Les gènes semblent jouer un rôle[3] : une quarantaine de gènes participeraient à déterminer la préférence pour un côté, en sachant qu’être gaucher reste rare et, de ce fait, des parents gauchers peuvent avoir un enfant droitier.

Le contexte culturel participe également : la plupart d’entre nous connaissent un parent ou un grand-parent initialement gaucher, mais ayant appris à écrire et tenir ses couverts comme un droitier, parce que dans les années 60 il était encore courant de ne pas laisser les enfants suivre leur préférence naturelle à ce sujet. Le simple fait, pour les parents d’un petit enfant, de lui mettre systématiquement la fourchette ou le crayon dans une main plutôt que l’autre a déjà un impact.

Troisièmement, il existe un lien entre la latéralisation du cerveau et le langage. La majorité des structures liées à l’usage du langage se situent dans l’hémisphère gauche, qui est aussi celui qui contrôle les mouvements du côté droit du corps. Il est possible que les non-droitiers aient une acquisition du langage un peu différente de leurs pairs[4], ou que des troubles du langage modifient la préférence gauche-droite. Il semblerait d’ailleurs que les enfants autistes et non-droitiers présentent plus de troubles du langage que leurs pairs autistes et droitiers.[5]

 

Enfin, et c’est l’objectif de ces articles, d’étranges corrélations existent : ainsi, ne pas être droitier — c’est-à-dire être gaucher ou ambidextre — est positivement corrélé avec le fait d’être homosexuel ou bisexuel[6], ou neurodivergent[7], d’avoir un petit poids de naissance, ou même d’être architecte[8]. Quoi que ce soit qui détermine comment nous allons tenir nos stylos, cela ne peut qu’être complexe.

 

Ayant déblayé le terrain, je laisse ici mon lecteur et le retrouve la semaine prochaine pour aborder la question centrale : pourquoi les autistes ne peuvent-ils pas être droitiers comme tout le monde ?

 

[1]« Pas droitier », selon le contexte, peut signifier « gaucher », « ambidextre », ou une préférence gauche-droite peu établie ou très changeante, c’est à dire une latéralisation incomplète ou absente.

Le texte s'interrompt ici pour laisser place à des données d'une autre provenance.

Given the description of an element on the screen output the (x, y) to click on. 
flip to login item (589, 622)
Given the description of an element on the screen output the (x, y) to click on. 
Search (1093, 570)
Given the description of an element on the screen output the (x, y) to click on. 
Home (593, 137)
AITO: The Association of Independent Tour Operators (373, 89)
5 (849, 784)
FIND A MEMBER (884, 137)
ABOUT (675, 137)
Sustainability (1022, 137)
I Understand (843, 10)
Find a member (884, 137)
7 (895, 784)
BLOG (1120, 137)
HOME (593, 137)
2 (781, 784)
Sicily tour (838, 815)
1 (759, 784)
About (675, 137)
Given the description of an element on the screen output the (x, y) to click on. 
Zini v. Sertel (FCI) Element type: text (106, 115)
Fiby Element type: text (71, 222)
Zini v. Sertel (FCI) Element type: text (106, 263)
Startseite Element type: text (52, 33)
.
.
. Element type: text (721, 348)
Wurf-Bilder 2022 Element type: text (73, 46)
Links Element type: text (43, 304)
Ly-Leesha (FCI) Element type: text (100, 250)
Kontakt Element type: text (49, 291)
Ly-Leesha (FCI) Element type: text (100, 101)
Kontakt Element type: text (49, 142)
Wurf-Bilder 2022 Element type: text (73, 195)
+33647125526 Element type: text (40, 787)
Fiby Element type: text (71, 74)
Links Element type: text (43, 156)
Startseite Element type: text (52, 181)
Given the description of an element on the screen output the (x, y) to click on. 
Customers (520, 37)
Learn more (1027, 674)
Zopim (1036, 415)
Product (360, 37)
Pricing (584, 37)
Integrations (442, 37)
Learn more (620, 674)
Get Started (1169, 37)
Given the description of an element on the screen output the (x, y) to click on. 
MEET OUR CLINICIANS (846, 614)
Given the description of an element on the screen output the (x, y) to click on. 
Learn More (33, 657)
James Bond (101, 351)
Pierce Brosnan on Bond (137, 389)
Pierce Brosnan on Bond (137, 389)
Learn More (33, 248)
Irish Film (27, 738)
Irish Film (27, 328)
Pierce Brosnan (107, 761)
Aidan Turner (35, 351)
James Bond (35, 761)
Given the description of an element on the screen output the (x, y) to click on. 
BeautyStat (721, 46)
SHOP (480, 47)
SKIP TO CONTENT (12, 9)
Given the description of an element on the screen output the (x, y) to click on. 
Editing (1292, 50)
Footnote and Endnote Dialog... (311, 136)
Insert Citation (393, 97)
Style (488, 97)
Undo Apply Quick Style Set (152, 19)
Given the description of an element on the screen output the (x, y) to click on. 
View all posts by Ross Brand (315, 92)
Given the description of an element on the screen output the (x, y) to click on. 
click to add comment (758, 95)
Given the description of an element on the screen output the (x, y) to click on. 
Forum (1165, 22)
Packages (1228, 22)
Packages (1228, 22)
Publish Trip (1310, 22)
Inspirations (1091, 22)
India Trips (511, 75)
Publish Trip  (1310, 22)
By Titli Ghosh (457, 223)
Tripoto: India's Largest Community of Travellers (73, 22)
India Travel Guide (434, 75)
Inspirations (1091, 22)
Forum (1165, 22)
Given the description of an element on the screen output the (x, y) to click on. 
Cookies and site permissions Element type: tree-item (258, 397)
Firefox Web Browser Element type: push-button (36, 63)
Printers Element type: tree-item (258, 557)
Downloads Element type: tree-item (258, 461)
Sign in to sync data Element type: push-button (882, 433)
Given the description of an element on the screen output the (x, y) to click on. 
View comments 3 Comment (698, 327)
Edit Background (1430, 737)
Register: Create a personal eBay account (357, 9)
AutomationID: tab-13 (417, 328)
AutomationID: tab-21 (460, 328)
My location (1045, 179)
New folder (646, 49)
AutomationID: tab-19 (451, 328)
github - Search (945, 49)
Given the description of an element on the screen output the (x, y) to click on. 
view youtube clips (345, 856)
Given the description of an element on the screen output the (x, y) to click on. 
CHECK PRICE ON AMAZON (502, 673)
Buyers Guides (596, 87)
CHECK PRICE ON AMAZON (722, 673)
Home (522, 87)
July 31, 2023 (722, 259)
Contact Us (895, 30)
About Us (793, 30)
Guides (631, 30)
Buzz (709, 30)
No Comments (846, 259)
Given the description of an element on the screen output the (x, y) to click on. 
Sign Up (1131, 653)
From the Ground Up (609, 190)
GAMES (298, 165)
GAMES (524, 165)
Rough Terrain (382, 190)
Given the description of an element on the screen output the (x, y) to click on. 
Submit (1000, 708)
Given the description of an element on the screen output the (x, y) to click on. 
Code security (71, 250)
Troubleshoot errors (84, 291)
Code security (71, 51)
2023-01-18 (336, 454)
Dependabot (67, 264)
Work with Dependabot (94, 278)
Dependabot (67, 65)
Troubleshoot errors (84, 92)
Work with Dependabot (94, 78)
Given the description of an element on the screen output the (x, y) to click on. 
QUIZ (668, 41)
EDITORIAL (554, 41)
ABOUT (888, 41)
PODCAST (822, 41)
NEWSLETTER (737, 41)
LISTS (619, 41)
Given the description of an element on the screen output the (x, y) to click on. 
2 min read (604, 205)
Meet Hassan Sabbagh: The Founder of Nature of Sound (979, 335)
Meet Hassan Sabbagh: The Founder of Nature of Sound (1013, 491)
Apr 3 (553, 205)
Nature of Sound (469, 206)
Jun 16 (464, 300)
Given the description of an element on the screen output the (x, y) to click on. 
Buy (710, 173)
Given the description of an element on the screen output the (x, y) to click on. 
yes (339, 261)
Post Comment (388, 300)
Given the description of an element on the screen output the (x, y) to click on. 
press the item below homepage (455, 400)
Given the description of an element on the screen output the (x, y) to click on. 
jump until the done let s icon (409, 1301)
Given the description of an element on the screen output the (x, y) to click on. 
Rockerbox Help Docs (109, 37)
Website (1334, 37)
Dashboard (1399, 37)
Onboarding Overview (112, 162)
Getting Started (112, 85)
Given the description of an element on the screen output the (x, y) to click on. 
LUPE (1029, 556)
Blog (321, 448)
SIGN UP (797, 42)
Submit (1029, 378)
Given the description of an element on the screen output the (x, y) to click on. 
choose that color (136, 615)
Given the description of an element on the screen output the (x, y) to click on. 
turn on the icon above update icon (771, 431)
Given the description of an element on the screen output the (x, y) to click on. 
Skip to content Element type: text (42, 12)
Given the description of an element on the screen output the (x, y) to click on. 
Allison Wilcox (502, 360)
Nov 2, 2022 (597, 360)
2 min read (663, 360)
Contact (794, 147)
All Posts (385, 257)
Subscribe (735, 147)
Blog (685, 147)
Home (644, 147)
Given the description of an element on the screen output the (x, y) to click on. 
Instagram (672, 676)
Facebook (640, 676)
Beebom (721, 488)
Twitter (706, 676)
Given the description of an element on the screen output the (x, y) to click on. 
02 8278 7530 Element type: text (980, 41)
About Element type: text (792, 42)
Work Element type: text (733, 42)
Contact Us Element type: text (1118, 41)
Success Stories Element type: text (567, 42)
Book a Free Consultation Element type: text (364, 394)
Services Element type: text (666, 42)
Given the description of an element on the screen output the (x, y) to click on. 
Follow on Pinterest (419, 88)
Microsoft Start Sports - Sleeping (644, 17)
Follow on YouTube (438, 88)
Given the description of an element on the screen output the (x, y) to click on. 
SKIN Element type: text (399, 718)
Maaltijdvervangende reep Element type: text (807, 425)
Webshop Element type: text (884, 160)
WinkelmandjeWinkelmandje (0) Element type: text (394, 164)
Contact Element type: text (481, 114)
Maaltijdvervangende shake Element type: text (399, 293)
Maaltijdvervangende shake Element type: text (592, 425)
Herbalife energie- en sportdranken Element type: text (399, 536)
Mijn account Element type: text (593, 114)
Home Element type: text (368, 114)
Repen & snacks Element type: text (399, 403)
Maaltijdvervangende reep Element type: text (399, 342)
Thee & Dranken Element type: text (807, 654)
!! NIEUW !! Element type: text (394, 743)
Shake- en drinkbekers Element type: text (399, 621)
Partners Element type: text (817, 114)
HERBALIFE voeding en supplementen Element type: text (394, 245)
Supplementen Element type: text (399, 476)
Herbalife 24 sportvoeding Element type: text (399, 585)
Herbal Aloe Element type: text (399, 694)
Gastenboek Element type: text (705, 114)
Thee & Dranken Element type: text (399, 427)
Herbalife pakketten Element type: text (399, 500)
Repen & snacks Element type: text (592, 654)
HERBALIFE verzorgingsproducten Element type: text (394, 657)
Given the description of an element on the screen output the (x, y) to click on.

[2]Mon lecteur le sait sans doute, mais les hémisphères cérébraux contrôlent le plus souvent les mouvements des organes du côté du corps opposé. L’oeil gauche est piloté par l’hémisphère droite, la main droite par l’hémisphère gauche, etc. Bien sûr le mouvement n’est qu’une petite partie du contrôle d’un organe : le traitement de l’information visuelle issue de l’oeil gauche, le sens qui est donné à ces images, les souvenirs qu’elles évoquent, etc., tout ceci est susceptible d’utiliser des structures présentent dans les deux hémisphères. De plus, les hémisphères collaborent constamment, par exemple pour lire ce texte et le comprendre.

[3]https://www.ncbi.nlm.nih.gov/pmc/articles/PMC3931166/

[4]Et, bien sûr, nous connaissons tous et toutes un neurotype associé à des troubles du langage.

[5]https://pubmed.ncbi.nlm.nih.gov/6580656/

[6]https://en.wikipedia.org/wiki/Handedness_and_sexual_orientation

[7]L’autisme, l’épilepsie et la schizophrénie semblent en tête.